What are treatment options for urinary incontinence in men?

DEAR DOCTOR K:

I’m a man in my late 70s, and I’m having trouble holding my urine. Medicines have helped somewhat, but not completely. My doctor says he’s tried every medicine and that I may have to live with my problem to some degree. Is there anything else you can suggest?

DEAR READER:

Though you may not guess it from TV ads, losing control of urine — incontinence — is not just a woman’s problem. Men, particularly older men, can have trouble too. Studies find that one in four men your age experience incontinence at least once a year — and as many as one in 10 experience it nearly every day.

If medicines are not fixing the problem completely, there are other ways to manage urinary incontinence that are specifically designed for men. But first, I should say that many commonly used medicines may actually be a cause of incontinence. I’ve included a table of such medicines at the end of this post. If you’re on any of these, talk to your doctor about whether they might be responsible in your case.

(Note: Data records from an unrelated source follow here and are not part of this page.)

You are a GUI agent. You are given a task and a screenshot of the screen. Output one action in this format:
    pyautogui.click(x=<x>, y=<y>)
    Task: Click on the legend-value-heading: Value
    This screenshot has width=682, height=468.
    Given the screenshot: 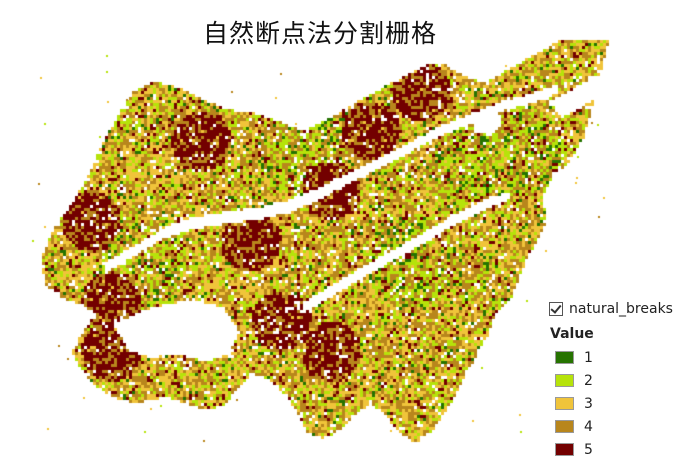 What is the action you would take?
    pyautogui.click(x=572, y=334)
    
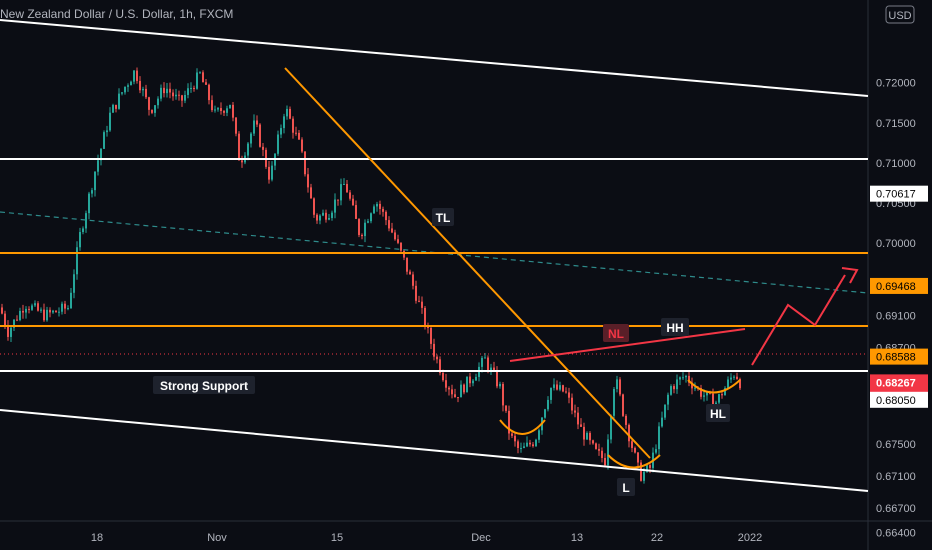 The width and height of the screenshot is (932, 550). Describe the element at coordinates (481, 538) in the screenshot. I see `time-tick-label: Dec` at that location.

As for treatments other than medicines that might help, several pads and other absorbent products are designed for the male anatomy. Drip shields (with light protection) or guards (that absorb more) with waterproof backings slip over the head of the penis. They can be kept in place with any tight-fitting briefs. For heavier incontinence, you can wear absorbent inserts, shaped to fit men, inside your own underwear or special mesh briefs.

If you have constant leakage, devices that collect rather than absorb urine can help. A condom catheter (or “Texas catheter”) is a soft sheath made of silicone or latex. It fits over the penis like a regular condom. It attaches to a drain tube leading to a urine collection bag. The bag is strapped to your leg, underneath your pants and out of sight.

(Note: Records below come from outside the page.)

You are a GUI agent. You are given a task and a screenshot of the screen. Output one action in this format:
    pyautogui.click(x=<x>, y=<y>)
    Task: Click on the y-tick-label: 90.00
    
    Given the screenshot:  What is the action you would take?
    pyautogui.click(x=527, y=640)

Another option is a clamp placed around the base of the penis. The device is designed as an inflatable ring or a foam-lined frame. The clamp is tightened just enough to prevent urine from leaking. Every few hours, you loosen the clamp to urinate.

You may also be troubled by dribbling urine after the main stream has stopped. To avoid this, try to “milk out” the last few drops of urine. Using your fingertips, start an inch behind your scrotum and gently press upward. Keep applying pressure as you move your fingers toward the base of the penis under the scrotum. Repeat. This maneuver should move the pooled urine into the penis, where you can shake out the last few drops.

We have more information on male incontinence in our Special Health Report, “Better Bladder and Bowel Control.” You can learn more about this report here.

Ongoing incontinence can irritate your skin. After each leak, clean the area with lukewarm water or a gentle soap or cleanser. Then apply diaper rash treatment, or a lotion or cream made for incontinence.

Medications that can cause urinary incontinence

Medication Effect Symptoms
Diuretics, such as hydrochlorothiazide (Esidrix, Hydrodiuril, Oretic), furosemide (Lasix), bumetanide (Bumex), triamterene with hydrochlorothiazide (Maxzide) Increase urine production by the kidney. Frequent urination, overactive bladder, stress incontinence.
Muscle relaxants and sedatives, such as diazepam (Valium), chlordiazepoxide (Librium), lorazepam (Ativan) Cause sedation or drowsiness, relax urethra. Frequent urination, stress incontinence, lack of concern or desire to use the toilet.
Narcotics, such as oxycodone (Percocet), meperidine (Demerol), morphine Cause sedation or drowsiness; relax bladder, causing retention of urine. Lack of concern or desire to use the toilet, difficulty in starting urinary stream, straining to void, voiding with a weak stream, leaking between urinations, frequency incontinence.
Antihistamines, such as diphenhydramine (Benadryl)Anticholinergics and calcium-channel blockers, such as verapamil (Calan), nifedipine (Procardia), diltiazem (Cardizem) Relax bladder, causing retention of urine; in some cases, increase urine production. Difficulty in starting the urinary stream, straining to void, voiding with a weak stream, leaking between urinations.
Alpha-adrenergic antagonists, such as terazosin (Hytrin), doxazosin (Cardura) Relax the bladder outlet muscle. Leaking when coughing, sneezing, laughing, exercising, etc.